Griswold v. Connecticut Celebrates 50 Years
AUWCL marked the 50-year milestone for landmark case Griswold v. Connecticut (1965) by hosting a daylong celebration with two panels focused on both the history and the future of Griswold. Griswold focused on a Connecticut law that forbade the distribution of advice to married couples regarding the use of contraceptives. The U.S. Supreme Court found 7-2 for Griswold holding that “the law violated the ‘right to marital privacy’ and could not be enforced against married people.” Fifty years later the case has been described as being the foundation of modern rights. As Professor Steve Wermiel shared, Griswold “not only establishes the right to privacy but also implied rights.” However, Griswold has also had its share of controversy and with that, the March 30 program explored what its role will be in the next 50 years.

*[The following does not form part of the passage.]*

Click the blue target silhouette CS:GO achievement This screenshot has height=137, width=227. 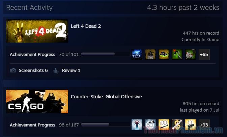[x=137, y=125]
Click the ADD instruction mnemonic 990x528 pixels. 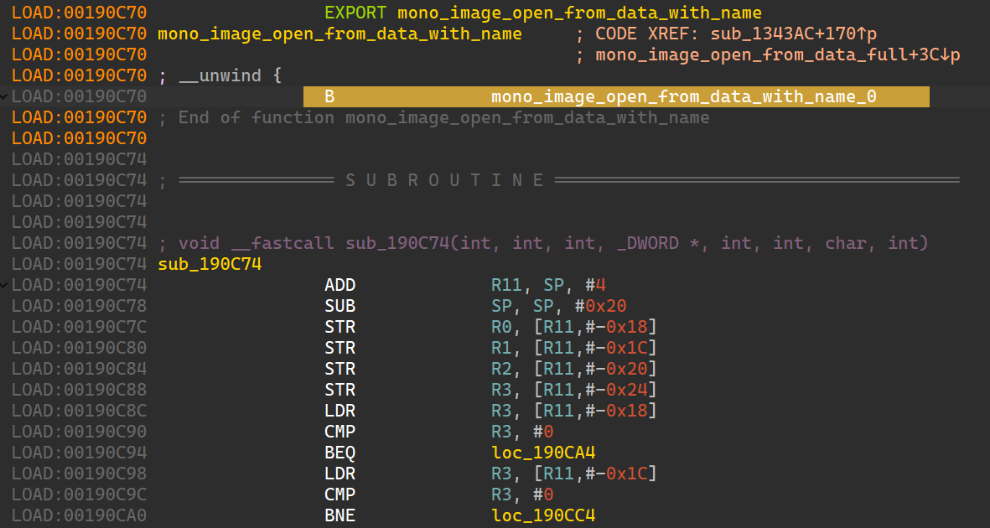(x=340, y=285)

Moderated by Wermiel, the first panel looked at the history, context, and story of Griswold. Professors from the University of Texas at Austin Law School, Yale Law School, and Binghamton University gave unique perspectives into how Griswold has changed the legal landscape. The panelists discussed whether the U.S. Supreme Court undermined the authority for implied rights by situating the right to privacy in the penumbras of other constitutional amendments, whether substantive due process would have been a more solid ground, and whether this has become a moot question over time and through subsequent reliance on due process.
The second panel focused on the current and future state of constitutional privacy. Moderated by Professor Steve Vladeck, the panel explored how the right to privacy plays a role in different aspects of the law. Paul M. Smith, chair of the appellate and Supreme Court practice, argued that Lawrence v. Texas gave insight into how the right to privacy has affected same sex marriage, while Professor Kylar Broadus shared how the trans community is dealing with the right to privacy or lack thereof. Sarah Lipton-Lubet shared how abortion and contraceptives have worked their way into the right to privacy, and Clark Neily, senior attorney at Institute for Justice, explained how the overall constitutional right to privacy is changing, stating that privacy is fragile, it “carries a tremendous amount of weight.”
We will wait to see how Griswold will help shape the right to privacy in the next 50 years.